WE have a plan. It’s a 3 year plan. We will Address the El Niño. There Is A Plan in place now. It will do things and we will not dry out during the dry out time.
Well, supposedly. The details are scant so far. We just know that there is A Plan and that is a three-year plan. One of the few details we do know is that they want to bring back the use of household rainwater utilization – according to Louie Lardizabal as head of the CDRRMO, it is a return to the old ways that the veteran Baguio residents should be familiar with – quoth, “
I am from Baguio, I grew up drinking water from the spout and it was safe. We used rainwater for everything- washing, cleaning, doing the laundry and even taking a bath. We can revive that practice so that the water does not go to waste.”

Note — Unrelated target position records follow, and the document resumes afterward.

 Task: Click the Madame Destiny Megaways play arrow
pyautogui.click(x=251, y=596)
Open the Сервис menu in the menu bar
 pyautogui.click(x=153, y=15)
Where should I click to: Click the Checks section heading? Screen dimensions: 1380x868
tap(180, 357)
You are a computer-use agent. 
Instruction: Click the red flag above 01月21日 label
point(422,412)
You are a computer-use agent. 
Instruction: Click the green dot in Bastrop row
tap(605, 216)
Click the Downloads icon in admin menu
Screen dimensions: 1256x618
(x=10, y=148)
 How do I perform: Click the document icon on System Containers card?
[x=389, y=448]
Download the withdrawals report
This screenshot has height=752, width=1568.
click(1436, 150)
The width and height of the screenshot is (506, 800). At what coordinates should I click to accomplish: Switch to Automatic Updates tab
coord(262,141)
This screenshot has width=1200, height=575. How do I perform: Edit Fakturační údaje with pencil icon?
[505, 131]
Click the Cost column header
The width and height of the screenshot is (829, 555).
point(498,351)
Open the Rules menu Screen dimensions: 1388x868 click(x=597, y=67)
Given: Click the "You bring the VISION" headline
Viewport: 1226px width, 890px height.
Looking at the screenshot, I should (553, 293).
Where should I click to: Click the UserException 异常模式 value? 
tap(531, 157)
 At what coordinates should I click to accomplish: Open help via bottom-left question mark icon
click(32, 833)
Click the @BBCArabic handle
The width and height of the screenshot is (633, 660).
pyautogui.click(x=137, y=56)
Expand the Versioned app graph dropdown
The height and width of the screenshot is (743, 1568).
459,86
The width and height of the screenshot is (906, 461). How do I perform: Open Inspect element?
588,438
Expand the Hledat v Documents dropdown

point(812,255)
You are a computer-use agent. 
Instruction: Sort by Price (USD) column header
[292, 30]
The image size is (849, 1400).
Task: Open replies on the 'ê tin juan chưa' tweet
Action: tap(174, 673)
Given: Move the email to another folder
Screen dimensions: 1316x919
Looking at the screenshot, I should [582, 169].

Again, details are scant. There are Strategic Goals in place to help mitigate the impact of the uberdry season for the next three years, and among them are the introduction of more rainwater harvesting, water filtration, and solar-powered gadgets (not quite sure what gadgets these are, but ‘Solar More Better’ in an environment that can support it, definitely).
Clearly, a lot of thought has been put into this. I don’t want to riff off of and mock genuine moves for positive change – which this is being sold as. And I agree that we do need to have a plan for the El Niño. It is a regular occurrence, and with the inevitable extremization of weather and weather phenomena brought about by man-made climate change, it is bound to get more severe. Dry spells so dry we’ll ration water at first, and then descend into the ten year Busol watershed wars as roving tribes of gun-toting post-apocalypse survivors contest the last remaining shreds of the Baguio water table. (Hopefully that never comes to pass.)
So let me make it clear that my trademark sarcastic style in the earlier parts of this piece are not quite in derision. I agree with this need. I wish we knew more about the specifics, but this is good. This is a start.
I just have a few reservations.
The first is – why now? We are taking a “whole-of-society” approach for 2023 to 2026 to fight El Niño, rapscallion that it is, but why now? Lardizabal himself – and anyone familiar with the matter, for that matter – will be clear that this is a cyclical, regular phenomenon that just so happens to be changing in severity and timing. But this is a known quantity, and has been for decades now. So the cursory question is, why are we having a dedicated policy for it only now in the year of our Lord 2023?
Maybe it is my lack of due diligence. Perhaps we have had an older policy for it (let me know) that simply lapsed my perception and now we are only making one that is more updated with the tools that we now have. The plan is also supposedly one that can be reimplemented after the program ends in 2026, and updated as the city moves along. This is a good idea. Again, let us wait for the details.
The second question I have is – will this be enough? On its own, the obvious answer is no – El Niño is not so easy of a problem that a three-year plan will be enough to beat it. But the bigger spectre that looms is the fact that we have decades ago long exceeded the expected output and capability of the city to provide.
We can stretch and stretch and exploit as efficiently as humanly possible, but math does not lie – the numbers we need are greater than the numbers the city can produce. The disparity is still workable, but as the population grows, the math becomes more and more awkward. We are already having to face villages without constant water connections, and the fear is that eventually the shortages will grow and people will be dropped off the grid entirely as it buckles under the weight of a growing and growing demand.
Is this city doomed to descend into the 2050 localized wars over the shrinking watersheds as people shoot each other over water, more precious than oil? Probably not. But the future of fighting over water, exaggerated as it may sound, is not implausible. Improbable, but shortage is inevitable.
What we must contend with now is how we deal with this inevitability.